The Responsibility of the Node.js Event Loop

Everyone always talks about the Node.js event loop and how its important, but what exactly is it responsible for?

Well… Let’s take a look! 😀

The event loop (event queue) in Node.js is a loop that is responsible for processesing incoming requests. This loop “contains” a queue of requests, and each request in the event loop is a callback.


Node.js Event Loop
The Node.js Event Loop

Since the Node.js event loop contains a queue, it processes the requests like a traditional queue First-In-First-Out (FIFO) fashion. Node.js will continue processing each callback in the event loop until there are no more callbacks left to process.

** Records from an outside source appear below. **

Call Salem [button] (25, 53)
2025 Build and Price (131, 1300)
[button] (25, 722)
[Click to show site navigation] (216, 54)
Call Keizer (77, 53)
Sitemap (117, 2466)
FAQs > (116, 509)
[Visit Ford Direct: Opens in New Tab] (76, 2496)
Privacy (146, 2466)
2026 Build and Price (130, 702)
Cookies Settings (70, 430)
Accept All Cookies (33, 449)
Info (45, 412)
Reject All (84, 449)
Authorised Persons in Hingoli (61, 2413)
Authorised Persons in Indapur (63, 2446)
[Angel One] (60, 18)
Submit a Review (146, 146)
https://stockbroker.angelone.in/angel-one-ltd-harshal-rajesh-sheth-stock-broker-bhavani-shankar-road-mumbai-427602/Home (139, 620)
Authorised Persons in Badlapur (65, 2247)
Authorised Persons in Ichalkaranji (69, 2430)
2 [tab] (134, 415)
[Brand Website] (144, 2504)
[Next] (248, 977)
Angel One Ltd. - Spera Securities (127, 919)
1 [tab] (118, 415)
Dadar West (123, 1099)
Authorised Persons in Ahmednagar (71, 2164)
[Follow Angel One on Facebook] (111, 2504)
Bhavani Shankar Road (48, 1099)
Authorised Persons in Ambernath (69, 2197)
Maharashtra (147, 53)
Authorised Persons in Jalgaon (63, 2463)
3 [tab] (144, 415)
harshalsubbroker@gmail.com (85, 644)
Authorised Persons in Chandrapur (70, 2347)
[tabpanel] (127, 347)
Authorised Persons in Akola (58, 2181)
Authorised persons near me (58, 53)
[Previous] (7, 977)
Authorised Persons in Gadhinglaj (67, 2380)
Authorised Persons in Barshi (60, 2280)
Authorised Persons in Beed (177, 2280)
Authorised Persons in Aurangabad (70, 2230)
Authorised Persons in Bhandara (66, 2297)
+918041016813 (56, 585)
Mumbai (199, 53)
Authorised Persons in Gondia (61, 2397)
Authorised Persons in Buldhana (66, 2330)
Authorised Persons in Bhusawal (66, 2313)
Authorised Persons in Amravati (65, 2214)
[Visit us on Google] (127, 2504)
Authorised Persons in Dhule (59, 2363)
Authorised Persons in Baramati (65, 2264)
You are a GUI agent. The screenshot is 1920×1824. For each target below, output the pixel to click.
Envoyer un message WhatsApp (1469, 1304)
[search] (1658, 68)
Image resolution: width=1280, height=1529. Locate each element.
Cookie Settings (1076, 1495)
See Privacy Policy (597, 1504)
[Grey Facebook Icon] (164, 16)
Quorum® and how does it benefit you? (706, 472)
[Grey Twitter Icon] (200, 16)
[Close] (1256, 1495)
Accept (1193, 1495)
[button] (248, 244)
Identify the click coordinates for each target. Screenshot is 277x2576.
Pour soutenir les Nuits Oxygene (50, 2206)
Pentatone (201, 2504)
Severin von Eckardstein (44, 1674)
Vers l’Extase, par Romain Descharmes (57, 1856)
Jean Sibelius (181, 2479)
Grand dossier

In order to do this, Node.js registers with the Operating System. When an request arrives, Node.js is alerted, and the event loop processes the request. Any other subsequent connections that are made are queued until Node.js has finished with the current request.


The event loop allows Node.js to scale efficiently by accepting (queueing) many requests at once. Efficient scaling is one of the benefits that Node.js (with the event loop) has over traditional web servers. The event loop is single-threaded. This allows Node.js (when used properly) to require far less computational resources than traditional web servers.

Traditional web servers like Apache or Nginx are multi-threaded. Multi-threaded web servers typically cannot scale to the magnitude that Node.js can without greatly increasing the system’s computing resources. Since multi-threaded web servers create a new thread for each incoming request, this increases both CPU and RAM requirements of the system for the same amount of traffic. This increase can be either positive or negative (depending on your application), but the amount of computing resources for multi-threaded web servers will be greater than the requirement for single-threaded ones.


And that’s it on the Node.js event loop for now!